Scènes

Henri Texier trio : jeu de mains à Vitrolles

Compte-rendu du concert d’Henri Texier trio au Théâtre de Fontblanche (Vitrolles, 13).


Henri Texier trio © Gérard Tissier

Pour les concerts dépassant la jauge habituelle d’un Moulin à Jazz habituellement plein à ras bord, l’association Charlie Jazz occupe la salle du théâtre de Fontblanche, à quelques pas de la précédente. C’est là qu’a été programmée la venue du trio d’Henri Texier. Le presque octogénaire contrebassiste devait présenter le répertoire de son dernier opus, « Heteroklite Lockdown », conçu comme son nom l’indique pendant le confinement de 2020, avec son fils Sébastien Texier au saxophone et à la clarinette, et Gautier Garrigue à la batterie.

Ce soir-là, Texier-fils, victime d’un accident, n’a pas pu venir. Qu’à cela ne tienne, Texier-père a fait appel à Sylvain Rifflet pour le remplacer. Le saxophoniste est d’ailleurs invité par le contrebassiste pour quelques concerts en quintet depuis le début de l’hiver. Il a donc déjà quelque familiarité avec l’univers musical de l’un des artistes de jazz les plus populaires des scènes hexagonales. Pour le détendre un peu, le leader le chambre gentiment en rappelant leur différence d’âge (une trentaine d’années les sépare). Il en faut plus que ça pour intimider Rifflet, qui, nourri de ses expérimentations singulières, n’hésitera pas à fourbir des basses en slap-tongue au père Texier pendant que celui-ci prend l’un de ces solos poétiques dont il a le secret (doubles cordes, pentatoniques, fulgurances free), le rejoignant sur des motifs musicaux qui s’enlacent dans des volutes imagées, titillant la justesse des notes jusqu’à la lie (« Hungry man », un blues composé à l’origine pour accompagner « La Grasse Matinée » de Prévert).

▸ Objectif
Poursuivez le compte-rendu du concert du trio d'Henri Texier à Vitrolles en reprenant juste après sa dernière phrase.

▸ Données affichées
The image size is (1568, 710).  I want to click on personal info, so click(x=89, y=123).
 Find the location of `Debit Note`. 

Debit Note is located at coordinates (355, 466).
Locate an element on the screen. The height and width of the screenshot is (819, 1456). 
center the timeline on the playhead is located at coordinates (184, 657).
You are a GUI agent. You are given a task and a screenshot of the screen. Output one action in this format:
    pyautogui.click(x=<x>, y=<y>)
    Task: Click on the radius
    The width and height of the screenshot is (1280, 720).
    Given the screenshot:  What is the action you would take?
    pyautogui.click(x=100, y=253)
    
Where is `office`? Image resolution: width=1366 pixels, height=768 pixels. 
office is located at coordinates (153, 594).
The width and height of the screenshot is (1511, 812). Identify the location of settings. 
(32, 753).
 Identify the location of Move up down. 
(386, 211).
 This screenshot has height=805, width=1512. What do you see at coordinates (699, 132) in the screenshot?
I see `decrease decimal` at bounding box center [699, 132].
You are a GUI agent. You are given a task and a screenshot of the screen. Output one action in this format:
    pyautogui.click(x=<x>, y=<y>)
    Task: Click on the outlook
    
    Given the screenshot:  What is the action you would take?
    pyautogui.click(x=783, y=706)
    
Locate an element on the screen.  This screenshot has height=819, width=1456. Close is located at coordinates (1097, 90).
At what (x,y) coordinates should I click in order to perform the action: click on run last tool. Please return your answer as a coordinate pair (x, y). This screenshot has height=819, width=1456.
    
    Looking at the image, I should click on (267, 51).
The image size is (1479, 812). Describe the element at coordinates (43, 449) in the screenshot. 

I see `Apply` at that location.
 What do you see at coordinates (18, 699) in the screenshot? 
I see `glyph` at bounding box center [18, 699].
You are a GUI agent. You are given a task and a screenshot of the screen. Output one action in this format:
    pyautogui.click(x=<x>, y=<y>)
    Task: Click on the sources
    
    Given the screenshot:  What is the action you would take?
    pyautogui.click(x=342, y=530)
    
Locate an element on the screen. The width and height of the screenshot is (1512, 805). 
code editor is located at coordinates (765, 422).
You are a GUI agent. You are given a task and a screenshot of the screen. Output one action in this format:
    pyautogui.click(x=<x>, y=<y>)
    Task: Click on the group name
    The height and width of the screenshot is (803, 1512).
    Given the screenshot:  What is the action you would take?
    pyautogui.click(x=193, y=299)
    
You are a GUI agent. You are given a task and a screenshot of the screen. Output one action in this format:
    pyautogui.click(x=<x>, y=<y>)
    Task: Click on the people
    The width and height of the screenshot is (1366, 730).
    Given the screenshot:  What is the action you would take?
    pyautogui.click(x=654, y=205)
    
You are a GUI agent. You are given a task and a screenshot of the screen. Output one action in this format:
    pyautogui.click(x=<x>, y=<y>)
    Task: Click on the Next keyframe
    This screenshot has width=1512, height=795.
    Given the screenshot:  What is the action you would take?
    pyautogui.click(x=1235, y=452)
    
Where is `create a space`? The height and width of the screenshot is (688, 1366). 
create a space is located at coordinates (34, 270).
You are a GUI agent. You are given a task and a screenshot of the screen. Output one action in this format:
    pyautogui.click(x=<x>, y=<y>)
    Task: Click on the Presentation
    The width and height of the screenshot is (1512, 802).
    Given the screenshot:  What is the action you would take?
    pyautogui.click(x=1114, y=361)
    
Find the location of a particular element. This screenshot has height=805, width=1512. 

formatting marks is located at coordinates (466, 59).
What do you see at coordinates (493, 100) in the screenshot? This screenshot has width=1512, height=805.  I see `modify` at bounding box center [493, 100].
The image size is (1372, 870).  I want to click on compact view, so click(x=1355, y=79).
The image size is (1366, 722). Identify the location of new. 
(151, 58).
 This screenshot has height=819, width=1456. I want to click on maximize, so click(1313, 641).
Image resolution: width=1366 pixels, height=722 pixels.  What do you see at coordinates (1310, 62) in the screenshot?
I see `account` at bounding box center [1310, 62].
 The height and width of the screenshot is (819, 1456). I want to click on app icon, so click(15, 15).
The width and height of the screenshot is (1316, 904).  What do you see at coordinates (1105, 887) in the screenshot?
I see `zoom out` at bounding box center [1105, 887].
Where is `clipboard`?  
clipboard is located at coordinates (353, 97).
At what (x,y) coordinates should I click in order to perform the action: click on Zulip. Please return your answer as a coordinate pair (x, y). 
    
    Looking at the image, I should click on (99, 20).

▸ Réponse finale
Sylvain Rifflet © Gérard Tissier

En expert de Stan Getz qu’il est, le saxophoniste livrera, sur « Fertile danse » (une des premières compositions du leader, présente sur son dernier album), un chorus que n’aurait pas renié celui que l’on surnommait « The Sound ». On croirait entendre un solo sur un de ces lives édités par Pacific dans les années cinquante, quand Getz faisait du be-bop avec Chet Baker notamment. Comme une sorte de rituel chamanique, dans lequel le swing profond de la contrebasse et de la batterie contribue à la transe collective.
Vénérable totem vivant d’un jazz européen libéré de ses origines afro-américaines tellement il les a intégrées, Henri Texier sait plus que personne mettre en valeur ses compagnons de jeu, donnant par exemple, sur « Oh Elvin », l’occasion à Gautier Garrigue, son compagnon de jeu depuis plus de quinze ans, de déployer tout son talent percussif.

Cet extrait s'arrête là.